▸ Exercise
Present every line of the material below as a numbered list, omitting any blank lines.

>> Begin Dataset records

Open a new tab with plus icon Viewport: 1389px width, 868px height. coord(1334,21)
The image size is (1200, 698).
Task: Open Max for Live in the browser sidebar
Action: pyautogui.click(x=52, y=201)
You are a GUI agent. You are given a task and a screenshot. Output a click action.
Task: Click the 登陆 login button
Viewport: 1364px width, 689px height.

>> End Dataset records

▸ Solution
1. Open a new tab with plus icon Viewport: 1389px width, 868px height. coord(1334,21)
2. The image size is (1200, 698).
3. Task: Open Max for Live in the browser sidebar
4. Action: pyautogui.click(x=52, y=201)
5. You are a GUI agent. You are given a task and a screenshot. Output a click action.
6. Task: Click the 登陆 login button
7. Viewport: 1364px width, 689px height.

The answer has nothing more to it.